Selon elle, les conséquences de la crise humanitaire continuent de peser lourdement sur les femmes dans plusieurs territoires de la province. Elle explique que de nombreuses femmes et jeunes filles font face à des discriminations, aux violences basées sur le genre, mais également à des difficultés d’accès aux soins de santé, à l’éducation et aux moyens de subsistance. Une situation qui fragilise davantage leur sécurité et leurs conditions de vie.

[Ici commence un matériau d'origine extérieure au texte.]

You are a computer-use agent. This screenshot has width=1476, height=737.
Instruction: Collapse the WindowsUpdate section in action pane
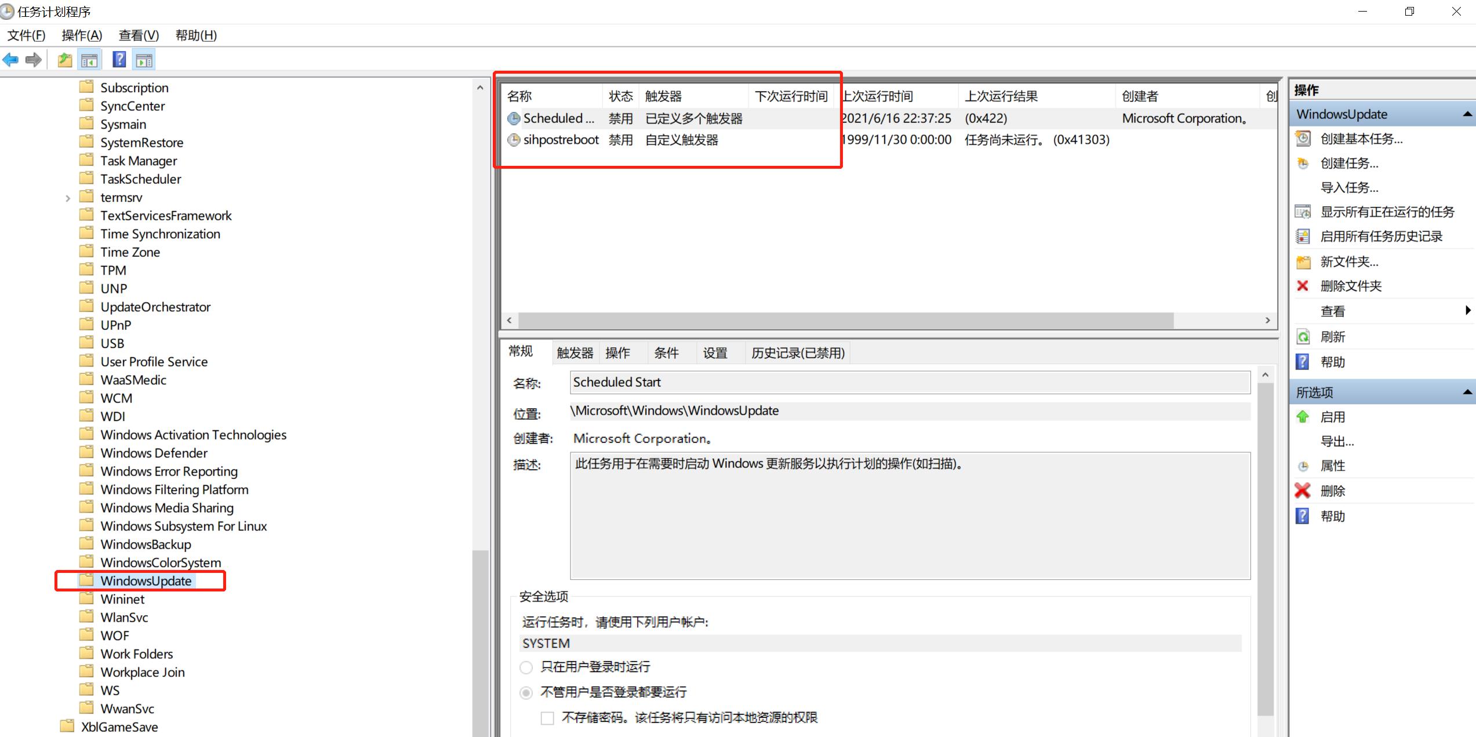[x=1467, y=113]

Pour faire respecter les droits des femmes durant cette période difficile, Monique Cirimwami estime que les leaders communautaires devraient multiplier les campagnes de sensibilisation afin de combattre les violences faites aux femmes et promouvoir le respect de leurs droits au sein des communautés.

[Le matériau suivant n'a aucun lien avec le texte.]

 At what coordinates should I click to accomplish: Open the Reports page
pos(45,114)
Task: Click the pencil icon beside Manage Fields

« Les communautés doivent comprendre que les femmes ont des droits qui doivent être respectés même en période de crise. Les leaders locaux ont un rôle important dans la sensibilisation pour mettre fin aux violences faites aux femmes », a-t-elle déclaré.
Cette défenseuse des droits des femmes pense également que les ONG devraient intensifier les mécanismes de protection et d’accompagnement des survivantes des violences.
Elle recommande notamment le renforcement des activités génératrices de revenus en faveur des femmes affectées par la crise, l’organisation de formations professionnelles ainsi qu’un accompagnement psychosocial adapté.
« Les femmes touchées par la crise ont besoin d’un soutien économique, mais aussi d’un accompagnement pour reconstruire leur vie après les violences qu’elles subissent ».
Pour elle, les acteurs humanitaires devraient également développer des espaces sûrs pour les femmes et les jeunes filles afin d’assurer une prise en charge médicale et psychologique efficace des survivantes des violences basées sur le genre.